Pediatr Surg Int. 2025 Aug 21;41(1):261. doi: 10.1007/s00383-025-06156-x.
ABSTRACT
PURPOSE: Our institution introduced a laparoscopic approach based on laparoscopy-assisted anorectoplasty (LAARP) to treat persistent cloaca (PC). This study aimed to describe our technique and evaluate its outcomes in comparison with those of previous approaches.

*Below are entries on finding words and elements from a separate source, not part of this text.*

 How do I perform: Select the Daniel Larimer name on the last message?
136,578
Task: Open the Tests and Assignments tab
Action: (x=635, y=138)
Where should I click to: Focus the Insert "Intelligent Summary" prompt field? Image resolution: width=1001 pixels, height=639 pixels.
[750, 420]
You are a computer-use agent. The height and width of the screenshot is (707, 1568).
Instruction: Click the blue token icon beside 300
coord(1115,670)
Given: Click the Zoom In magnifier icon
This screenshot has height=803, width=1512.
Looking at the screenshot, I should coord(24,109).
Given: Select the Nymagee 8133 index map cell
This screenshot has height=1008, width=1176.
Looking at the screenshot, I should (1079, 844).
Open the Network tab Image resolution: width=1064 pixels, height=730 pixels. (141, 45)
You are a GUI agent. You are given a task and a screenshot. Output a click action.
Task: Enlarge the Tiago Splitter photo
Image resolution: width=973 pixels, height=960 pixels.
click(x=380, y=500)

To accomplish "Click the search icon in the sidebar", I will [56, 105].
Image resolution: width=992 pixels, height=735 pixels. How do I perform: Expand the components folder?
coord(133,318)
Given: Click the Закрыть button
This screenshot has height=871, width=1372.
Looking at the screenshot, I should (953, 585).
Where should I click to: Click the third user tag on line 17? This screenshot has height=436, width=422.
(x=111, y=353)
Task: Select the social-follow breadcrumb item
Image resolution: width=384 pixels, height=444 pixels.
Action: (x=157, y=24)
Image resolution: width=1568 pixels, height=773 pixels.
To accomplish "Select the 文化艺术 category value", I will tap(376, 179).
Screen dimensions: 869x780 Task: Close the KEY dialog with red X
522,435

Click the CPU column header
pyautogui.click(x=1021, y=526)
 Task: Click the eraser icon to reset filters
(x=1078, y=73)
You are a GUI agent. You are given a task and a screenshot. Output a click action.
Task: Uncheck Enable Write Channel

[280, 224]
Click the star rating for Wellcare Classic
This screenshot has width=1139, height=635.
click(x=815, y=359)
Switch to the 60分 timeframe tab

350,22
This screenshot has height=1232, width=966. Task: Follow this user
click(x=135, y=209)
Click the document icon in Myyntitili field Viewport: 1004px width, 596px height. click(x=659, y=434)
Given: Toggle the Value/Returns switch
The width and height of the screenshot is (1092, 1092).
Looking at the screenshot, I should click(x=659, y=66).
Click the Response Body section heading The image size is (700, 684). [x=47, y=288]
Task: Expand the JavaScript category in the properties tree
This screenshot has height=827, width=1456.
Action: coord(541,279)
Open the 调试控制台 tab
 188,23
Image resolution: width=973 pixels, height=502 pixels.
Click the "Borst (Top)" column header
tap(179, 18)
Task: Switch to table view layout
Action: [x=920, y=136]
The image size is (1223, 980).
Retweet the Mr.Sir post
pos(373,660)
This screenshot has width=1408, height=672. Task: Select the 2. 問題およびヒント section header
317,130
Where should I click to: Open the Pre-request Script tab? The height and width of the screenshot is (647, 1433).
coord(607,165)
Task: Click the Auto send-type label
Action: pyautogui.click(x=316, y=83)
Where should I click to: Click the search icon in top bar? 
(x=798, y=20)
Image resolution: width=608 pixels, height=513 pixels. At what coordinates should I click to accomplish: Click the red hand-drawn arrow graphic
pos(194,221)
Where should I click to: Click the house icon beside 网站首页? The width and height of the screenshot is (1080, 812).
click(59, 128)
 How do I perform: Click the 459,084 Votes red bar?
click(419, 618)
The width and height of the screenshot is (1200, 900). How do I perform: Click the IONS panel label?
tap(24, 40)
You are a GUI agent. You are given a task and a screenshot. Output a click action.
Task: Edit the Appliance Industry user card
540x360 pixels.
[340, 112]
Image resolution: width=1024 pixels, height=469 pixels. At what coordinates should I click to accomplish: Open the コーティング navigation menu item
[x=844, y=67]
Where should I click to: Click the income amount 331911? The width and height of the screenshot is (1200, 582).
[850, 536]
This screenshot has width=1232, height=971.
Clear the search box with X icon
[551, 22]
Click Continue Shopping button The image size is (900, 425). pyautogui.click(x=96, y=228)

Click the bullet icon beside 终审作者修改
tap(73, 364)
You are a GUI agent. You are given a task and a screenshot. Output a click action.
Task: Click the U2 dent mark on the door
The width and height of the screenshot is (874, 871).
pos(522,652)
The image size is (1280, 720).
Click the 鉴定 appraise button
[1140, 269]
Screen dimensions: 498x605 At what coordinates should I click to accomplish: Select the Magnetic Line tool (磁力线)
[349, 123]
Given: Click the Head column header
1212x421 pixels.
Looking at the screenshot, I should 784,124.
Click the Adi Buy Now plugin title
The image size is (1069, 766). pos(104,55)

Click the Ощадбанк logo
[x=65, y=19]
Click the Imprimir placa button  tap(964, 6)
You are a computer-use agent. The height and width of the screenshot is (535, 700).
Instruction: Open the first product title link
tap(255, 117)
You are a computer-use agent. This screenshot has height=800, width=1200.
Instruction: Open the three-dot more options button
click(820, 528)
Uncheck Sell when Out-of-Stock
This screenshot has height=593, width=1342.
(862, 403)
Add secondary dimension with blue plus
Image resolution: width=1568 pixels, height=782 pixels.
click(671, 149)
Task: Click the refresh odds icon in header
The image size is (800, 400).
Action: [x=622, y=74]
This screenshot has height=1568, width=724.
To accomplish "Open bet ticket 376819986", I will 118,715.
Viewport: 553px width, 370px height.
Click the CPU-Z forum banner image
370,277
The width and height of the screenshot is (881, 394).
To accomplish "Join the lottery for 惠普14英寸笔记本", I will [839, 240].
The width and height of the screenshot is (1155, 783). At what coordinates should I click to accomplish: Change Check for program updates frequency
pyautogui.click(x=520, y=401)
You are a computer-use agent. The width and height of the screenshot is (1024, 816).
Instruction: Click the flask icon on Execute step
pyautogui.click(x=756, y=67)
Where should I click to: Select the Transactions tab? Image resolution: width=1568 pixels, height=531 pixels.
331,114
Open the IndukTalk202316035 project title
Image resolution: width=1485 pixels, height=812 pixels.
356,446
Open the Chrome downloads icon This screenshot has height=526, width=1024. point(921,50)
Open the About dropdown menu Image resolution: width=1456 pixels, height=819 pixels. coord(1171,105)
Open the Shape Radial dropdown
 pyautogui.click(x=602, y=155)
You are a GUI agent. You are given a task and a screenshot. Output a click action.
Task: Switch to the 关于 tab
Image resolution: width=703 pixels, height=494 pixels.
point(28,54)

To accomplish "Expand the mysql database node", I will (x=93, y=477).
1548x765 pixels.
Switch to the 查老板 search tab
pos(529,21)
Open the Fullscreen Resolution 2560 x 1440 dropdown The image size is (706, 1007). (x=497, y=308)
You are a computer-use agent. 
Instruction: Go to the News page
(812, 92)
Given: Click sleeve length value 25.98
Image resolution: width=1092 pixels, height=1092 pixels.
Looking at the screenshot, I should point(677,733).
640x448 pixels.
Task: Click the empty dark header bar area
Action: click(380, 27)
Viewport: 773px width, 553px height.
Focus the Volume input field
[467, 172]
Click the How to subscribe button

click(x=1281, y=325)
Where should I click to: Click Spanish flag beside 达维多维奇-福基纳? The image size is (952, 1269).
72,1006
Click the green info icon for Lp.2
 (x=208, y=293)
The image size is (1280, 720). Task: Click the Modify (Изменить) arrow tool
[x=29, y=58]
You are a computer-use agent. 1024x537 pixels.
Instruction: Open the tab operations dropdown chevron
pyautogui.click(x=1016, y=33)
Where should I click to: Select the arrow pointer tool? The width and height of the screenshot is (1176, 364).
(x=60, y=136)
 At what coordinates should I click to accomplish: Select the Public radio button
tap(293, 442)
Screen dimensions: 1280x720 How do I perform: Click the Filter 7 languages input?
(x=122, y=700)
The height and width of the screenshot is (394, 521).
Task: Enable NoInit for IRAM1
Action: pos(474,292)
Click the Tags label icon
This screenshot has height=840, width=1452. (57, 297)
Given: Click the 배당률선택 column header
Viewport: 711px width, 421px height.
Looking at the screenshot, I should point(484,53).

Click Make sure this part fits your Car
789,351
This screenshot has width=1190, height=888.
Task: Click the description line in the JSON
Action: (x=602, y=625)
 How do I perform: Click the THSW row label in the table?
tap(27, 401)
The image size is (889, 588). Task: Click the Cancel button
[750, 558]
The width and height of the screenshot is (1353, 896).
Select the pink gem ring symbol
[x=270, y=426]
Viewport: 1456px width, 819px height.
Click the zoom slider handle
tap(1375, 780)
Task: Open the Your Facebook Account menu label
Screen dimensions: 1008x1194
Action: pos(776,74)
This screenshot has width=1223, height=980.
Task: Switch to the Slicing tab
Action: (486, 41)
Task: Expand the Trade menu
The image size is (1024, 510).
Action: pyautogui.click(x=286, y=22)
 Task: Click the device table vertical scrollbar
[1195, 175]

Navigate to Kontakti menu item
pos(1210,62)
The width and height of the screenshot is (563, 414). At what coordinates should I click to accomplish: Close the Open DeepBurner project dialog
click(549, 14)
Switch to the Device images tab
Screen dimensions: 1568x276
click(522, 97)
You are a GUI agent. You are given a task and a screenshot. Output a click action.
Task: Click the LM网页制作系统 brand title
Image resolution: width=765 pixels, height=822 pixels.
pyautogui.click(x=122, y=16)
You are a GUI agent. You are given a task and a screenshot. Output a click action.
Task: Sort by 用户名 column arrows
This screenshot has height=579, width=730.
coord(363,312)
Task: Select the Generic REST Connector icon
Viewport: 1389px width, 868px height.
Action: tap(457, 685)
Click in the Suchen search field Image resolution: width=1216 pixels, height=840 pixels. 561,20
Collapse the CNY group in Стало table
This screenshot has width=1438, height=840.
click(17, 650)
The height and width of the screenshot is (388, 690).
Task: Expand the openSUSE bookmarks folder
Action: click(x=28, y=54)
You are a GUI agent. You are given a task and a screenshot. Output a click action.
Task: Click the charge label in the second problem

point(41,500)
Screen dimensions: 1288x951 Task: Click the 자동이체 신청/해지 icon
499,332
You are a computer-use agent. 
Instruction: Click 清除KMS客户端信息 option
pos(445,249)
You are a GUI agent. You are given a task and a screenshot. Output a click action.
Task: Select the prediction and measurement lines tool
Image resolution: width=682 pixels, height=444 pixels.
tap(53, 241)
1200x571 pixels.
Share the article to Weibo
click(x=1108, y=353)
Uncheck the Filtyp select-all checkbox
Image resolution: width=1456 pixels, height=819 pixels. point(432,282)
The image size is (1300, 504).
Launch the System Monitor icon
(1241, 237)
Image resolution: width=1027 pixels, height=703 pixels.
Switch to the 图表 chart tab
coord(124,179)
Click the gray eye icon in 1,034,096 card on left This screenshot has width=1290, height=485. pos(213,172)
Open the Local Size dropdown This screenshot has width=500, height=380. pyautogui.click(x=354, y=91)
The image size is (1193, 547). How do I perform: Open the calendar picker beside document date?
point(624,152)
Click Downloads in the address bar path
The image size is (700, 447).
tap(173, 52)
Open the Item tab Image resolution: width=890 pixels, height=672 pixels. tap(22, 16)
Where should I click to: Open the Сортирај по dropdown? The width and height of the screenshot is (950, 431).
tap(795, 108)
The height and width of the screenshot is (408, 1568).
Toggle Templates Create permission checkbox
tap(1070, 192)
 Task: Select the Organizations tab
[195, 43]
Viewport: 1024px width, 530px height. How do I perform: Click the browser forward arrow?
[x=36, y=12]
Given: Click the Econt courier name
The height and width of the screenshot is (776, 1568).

METHODS: We retrospectively analyzed 20 pediatric patients with PC who underwent anorectoplasty at our institution between January 2009 and September 2024. Rectal mobilization and anorectoplasty have previously been performed using the conventional transabdominal and/or posterior sagittal approaches. Laparoscopic rectal mobilization and fistula division using LAARP was introduced in 2016. Patients treated using these methods were divided into conventional and laparoscopic groups and analyzed.
RESULTS: No significant differences in the clinical data were observed between the two groups, except for body weight. Similarly, no significant differences were observed in the surgical data. The postoperative follow-up duration was insufficient to adequately evaluate fecal incontinence. No intraoperative complications were observed in the laparoscopic group.
CONCLUSIONS: To the best of our knowledge, this is the first study to compare laparoscopic and conventional approaches for treating PC at a single institution. Despite these limitations, our findings suggest that the laparoscopic approach may be safer than the conventional approach for PC repair with a lower risk of intraoperative vaginal injury.